## Texte:
"Les politiques nationales se décident dans les territoires"

L'élu et le citoyen
04 septembre 2019

Tout juste nommée à la Transition écologique, Élisabeth Borne, qui conserve par ailleurs son poste à la tête du ministère des Transports, nous a reçu en dépit de son agenda surchargé, tant les dossiers qui l’attendent ne manquent pas : loi climat, loi mobilité, loi « pour une économie circulaire ». Rencontre avec celle qui a travaillé au cabinet de Ségolène Royal, au ministère de l’Environnement, avant de présider la RATP.

RCL : Alors que députés et sénateurs sont parvenus à un compromis sur le projet de loi énergie climat, votre premier grand chantier démarre. Comment comptez-vous répondre aux objectifs fixés par la loi ?

Élisabeth Borne : Tout d’abord, ce compromis est une bonne nouvelle pour le climat et une bonne nouvelle pour les Français, puisque cette loi va être adoptée dès la rentrée. Nous avons maintenant les moyens de répondre aux objectifs ambitieux que nous nous sommes fixés, notamment la neutralité carbone d’ici à 2050. Et de ce fait, la France est le premier pays d’Europe à inscrire cet objectif dans la loi. Pour répondre à votre question, il ne suffit pas, en effet, de voter des objectifs, il faut se donner les moyens et les leviers nécessaires pour les atteindre. C’est ce que nous faisons en accélérant la réduction des énergies fossiles pour relever trois défis : celui du climat, celui de la souveraineté – car ne plus dépendre des énergies fossiles est stratégique –, mais également celui du pouvoir d’achat. Pour ce faire, nous allons accélérer le développement des énergies renouvelables et donner un nouveau cadre législatif afin de lutter contre les passoires thermiques. Car notre volonté est de trouver des solutions concrètes aux Français confrontés à des logements énergivores, qui induisent des factures d’énergie bien trop élevées. Autre point important de cette loi : nous faisons de l’énergie-climat un véritable thème de débat démocratique. Tous les cinq ans, nous débattrons au Parlement des objectifs et des moyens de cette politique. Et le Haut Conseil pour le Climat, une voix scientifique et indépendante, que le président de la République a souhaité mettre place, pourra évaluer l’efficacité de nos politiques au regard des objectifs que l’on s’est donnés.

## Informations fournies:
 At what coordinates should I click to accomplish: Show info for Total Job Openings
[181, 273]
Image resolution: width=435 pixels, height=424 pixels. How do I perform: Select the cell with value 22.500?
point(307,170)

## Tâche demandée:
Retapez en entier l'entretien avec Élisabeth Borne, sans rien y changer. Ces lignes viennent d'une autre source.

## Réponse finale:
"Les politiques nationales se décident dans les territoires"

L'élu et le citoyen
04 septembre 2019

Tout juste nommée à la Transition écologique, Élisabeth Borne, qui conserve par ailleurs son poste à la tête du ministère des Transports, nous a reçu en dépit de son agenda surchargé, tant les dossiers qui l’attendent ne manquent pas : loi climat, loi mobilité, loi « pour une économie circulaire ». Rencontre avec celle qui a travaillé au cabinet de Ségolène Royal, au ministère de l’Environnement, avant de présider la RATP.

RCL : Alors que députés et sénateurs sont parvenus à un compromis sur le projet de loi énergie climat, votre premier grand chantier démarre. Comment comptez-vous répondre aux objectifs fixés par la loi ?

Élisabeth Borne : Tout d’abord, ce compromis est une bonne nouvelle pour le climat et une bonne nouvelle pour les Français, puisque cette loi va être adoptée dès la rentrée. Nous avons maintenant les moyens de répondre aux objectifs ambitieux que nous nous sommes fixés, notamment la neutralité carbone d’ici à 2050. Et de ce fait, la France est le premier pays d’Europe à inscrire cet objectif dans la loi. Pour répondre à votre question, il ne suffit pas, en effet, de voter des objectifs, il faut se donner les moyens et les leviers nécessaires pour les atteindre. C’est ce que nous faisons en accélérant la réduction des énergies fossiles pour relever trois défis : celui du climat, celui de la souveraineté – car ne plus dépendre des énergies fossiles est stratégique –, mais également celui du pouvoir d’achat. Pour ce faire, nous allons accélérer le développement des énergies renouvelables et donner un nouveau cadre législatif afin de lutter contre les passoires thermiques. Car notre volonté est de trouver des solutions concrètes aux Français confrontés à des logements énergivores, qui induisent des factures d’énergie bien trop élevées. Autre point important de cette loi : nous faisons de l’énergie-climat un véritable thème de débat démocratique. Tous les cinq ans, nous débattrons au Parlement des objectifs et des moyens de cette politique. Et le Haut Conseil pour le Climat, une voix scientifique et indépendante, que le président de la République a souhaité mettre place, pourra évaluer l’efficacité de nos politiques au regard des objectifs que l’on s’est donnés.